Votre plante d'intérieur caoutchouc ne fait plus partie des arbres à caoutchouc utilisés pour produire du caoutchouc destiné à de vrais produits. Le Ficus elastica a perdu ce rôle il y a plus de 100 ans. Aujourd'hui, il est devenu l'une des plantes d'intérieur les plus populaires au monde.
J'ai découvert cette anecdote en lisant un guide d'entretien des plantes un dimanche tranquille. L'arbre à caoutchouc sur mon bureau n'avait rien à voir avec les pneus de ma voiture. C'était comme apprendre que les cacahuètes ne sont pas des noix. La plupart des gens qui possèdent un arbre à caoutchouc ignorent qu'il a joué un rôle majeur dans une industrie mondiale. La production de caoutchouc à partir du Ficus elastica a atteint son apogée à la fin des années 1800. Les ouvriers entaillaient l'écorce et récoltaient la sève laiteuse pour la transformer en caoutchouc utilisable.

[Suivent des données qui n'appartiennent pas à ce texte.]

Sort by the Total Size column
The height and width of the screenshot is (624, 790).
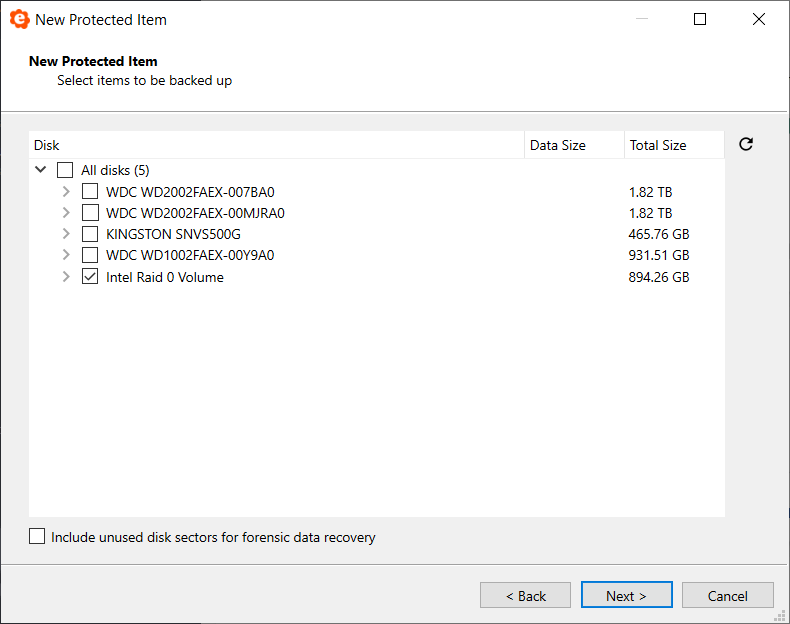673,145
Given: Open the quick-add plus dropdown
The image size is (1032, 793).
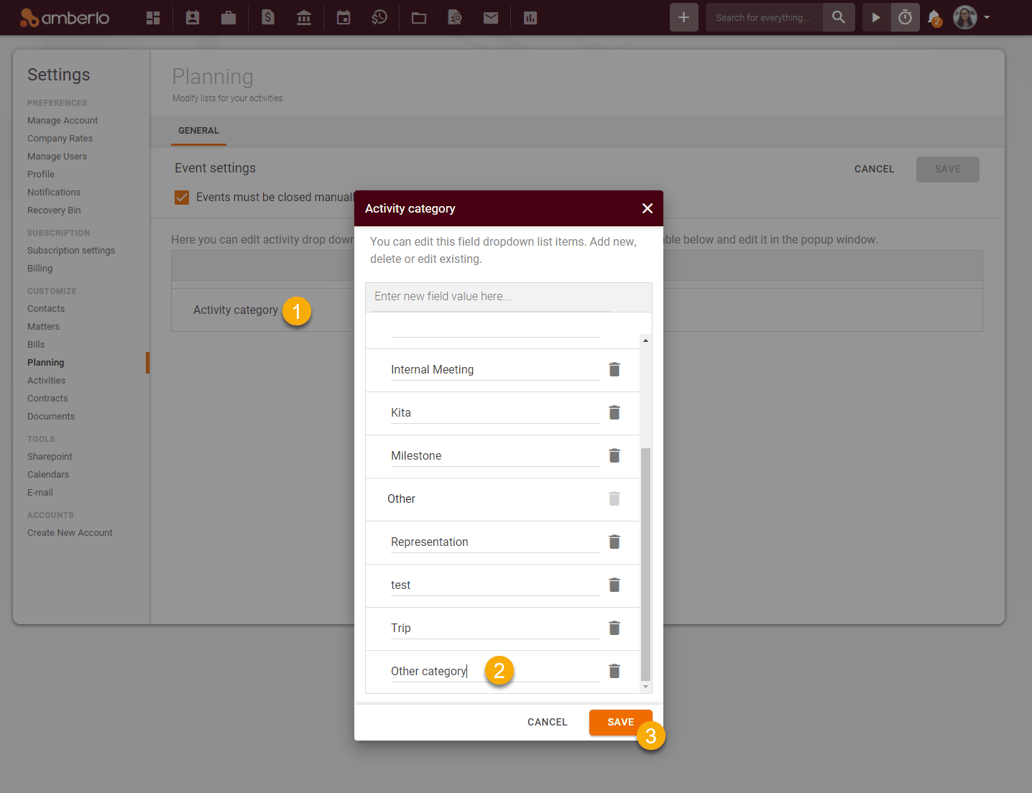Looking at the screenshot, I should pos(684,17).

L'histoire de comment cette plante a perdu son rôle est incroyable. En 1875, un explorateur britannique nommé Henry Wickham a récupéré environ 70 000 graines d'Hevea en Amazonie. Il les a expédiées aux jardins de Kew à Londres. Les scientifiques y ont fait pousser les plants avant de les envoyer dans les colonies britanniques d'Asie du Sud-Est. Ces plants ont été intégrés à d'immenses plantations de caoutchouc. En quelques décennies, l'Hevea a dominé le marché du caoutchouc. Le Ficus elastica ne pouvait absolument pas rivaliser.
La raison de ce changement tient à la qualité et au volume de sève. Les hévéas produisent un latex plus riche en polymère clé, celui qui donne au caoutchouc son élasticité. On peut saigner un seul hévéa tous les quelques jours pendant 25 à 30 ans d'affilée. Le Ficus elastica produit bien moins de sève par arbre. La qualité du caoutchouc est aussi moins bonne pour fabriquer des pneus ou des gants. Impossible de créer un produit correct à partir de la sève de votre plante d'intérieur.
Le caoutchouc naturel issu de l'Hevea brasiliensis représente aujourd'hui environ 99 % de tout le caoutchouc d'origine végétale. On trouve des plantations en Thaïlande et en Indonésie. Elles produisent des millions de tonnes chaque année. Ce caoutchouc entre dans la fabrication de vos pneus, de vos gants médicaux et de centaines d'autres objets du quotidien. Votre Ficus elastica ne contribue plus du tout à cette production. Il est sorti du marché du caoutchouc depuis plus d'un siècle.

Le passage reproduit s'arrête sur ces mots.